[Saved data entries]

-=-=-

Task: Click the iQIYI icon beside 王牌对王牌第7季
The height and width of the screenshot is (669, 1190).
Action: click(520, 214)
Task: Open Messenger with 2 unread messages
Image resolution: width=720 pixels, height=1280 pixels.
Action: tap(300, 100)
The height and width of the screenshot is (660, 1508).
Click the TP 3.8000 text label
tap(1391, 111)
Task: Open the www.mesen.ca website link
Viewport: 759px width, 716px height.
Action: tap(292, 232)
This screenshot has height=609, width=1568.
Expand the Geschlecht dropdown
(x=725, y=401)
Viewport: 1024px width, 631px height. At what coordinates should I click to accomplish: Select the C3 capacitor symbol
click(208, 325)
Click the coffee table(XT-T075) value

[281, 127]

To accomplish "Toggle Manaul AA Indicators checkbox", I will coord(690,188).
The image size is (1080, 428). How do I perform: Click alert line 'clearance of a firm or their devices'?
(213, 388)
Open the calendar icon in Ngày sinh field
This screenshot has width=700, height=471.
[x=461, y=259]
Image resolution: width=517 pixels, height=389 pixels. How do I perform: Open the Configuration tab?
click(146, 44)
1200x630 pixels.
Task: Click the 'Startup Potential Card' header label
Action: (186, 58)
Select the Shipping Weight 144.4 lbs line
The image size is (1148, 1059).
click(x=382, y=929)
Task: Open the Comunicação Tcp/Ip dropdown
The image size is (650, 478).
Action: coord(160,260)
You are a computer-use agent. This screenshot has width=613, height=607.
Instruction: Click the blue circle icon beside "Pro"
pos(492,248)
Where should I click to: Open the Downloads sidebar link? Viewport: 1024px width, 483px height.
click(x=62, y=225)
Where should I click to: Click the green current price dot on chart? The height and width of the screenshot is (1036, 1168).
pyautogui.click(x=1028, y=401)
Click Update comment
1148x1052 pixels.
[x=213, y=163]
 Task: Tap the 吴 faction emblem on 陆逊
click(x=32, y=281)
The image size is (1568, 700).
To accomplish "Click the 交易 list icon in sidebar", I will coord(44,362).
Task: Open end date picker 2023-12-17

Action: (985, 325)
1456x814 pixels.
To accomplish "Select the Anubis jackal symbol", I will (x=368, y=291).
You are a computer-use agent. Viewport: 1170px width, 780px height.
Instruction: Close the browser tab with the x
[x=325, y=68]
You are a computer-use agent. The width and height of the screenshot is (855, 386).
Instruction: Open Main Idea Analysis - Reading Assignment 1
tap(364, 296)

-=-=-

- [What to do]: Nothing above should be left out. Print all the records exactly.

- [Result of the exercise]:
Task: Click the iQIYI icon beside 王牌对王牌第7季
The height and width of the screenshot is (669, 1190).
Action: click(520, 214)
Task: Open Messenger with 2 unread messages
Image resolution: width=720 pixels, height=1280 pixels.
Action: tap(300, 100)
The height and width of the screenshot is (660, 1508).
Click the TP 3.8000 text label
tap(1391, 111)
Task: Open the www.mesen.ca website link
Viewport: 759px width, 716px height.
Action: tap(292, 232)
This screenshot has height=609, width=1568.
Expand the Geschlecht dropdown
(x=725, y=401)
Viewport: 1024px width, 631px height. At what coordinates should I click to accomplish: Select the C3 capacitor symbol
click(208, 325)
Click the coffee table(XT-T075) value

[281, 127]

To accomplish "Toggle Manaul AA Indicators checkbox", I will coord(690,188).
The image size is (1080, 428). How do I perform: Click alert line 'clearance of a firm or their devices'?
(213, 388)
Open the calendar icon in Ngày sinh field
This screenshot has width=700, height=471.
[x=461, y=259]
Image resolution: width=517 pixels, height=389 pixels. How do I perform: Open the Configuration tab?
click(146, 44)
1200x630 pixels.
Task: Click the 'Startup Potential Card' header label
Action: (186, 58)
Select the Shipping Weight 144.4 lbs line
The image size is (1148, 1059).
click(x=382, y=929)
Task: Open the Comunicação Tcp/Ip dropdown
The image size is (650, 478).
Action: coord(160,260)
You are a computer-use agent. This screenshot has width=613, height=607.
Instruction: Click the blue circle icon beside "Pro"
pos(492,248)
Where should I click to: Open the Downloads sidebar link? Viewport: 1024px width, 483px height.
click(x=62, y=225)
Where should I click to: Click the green current price dot on chart? The height and width of the screenshot is (1036, 1168).
pyautogui.click(x=1028, y=401)
Click Update comment
1148x1052 pixels.
[x=213, y=163]
 Task: Tap the 吴 faction emblem on 陆逊
click(x=32, y=281)
The image size is (1568, 700).
To accomplish "Click the 交易 list icon in sidebar", I will coord(44,362).
Task: Open end date picker 2023-12-17

Action: (985, 325)
1456x814 pixels.
To accomplish "Select the Anubis jackal symbol", I will (x=368, y=291).
You are a computer-use agent. Viewport: 1170px width, 780px height.
Instruction: Close the browser tab with the x
[x=325, y=68]
You are a computer-use agent. The width and height of the screenshot is (855, 386).
Instruction: Open Main Idea Analysis - Reading Assignment 1
tap(364, 296)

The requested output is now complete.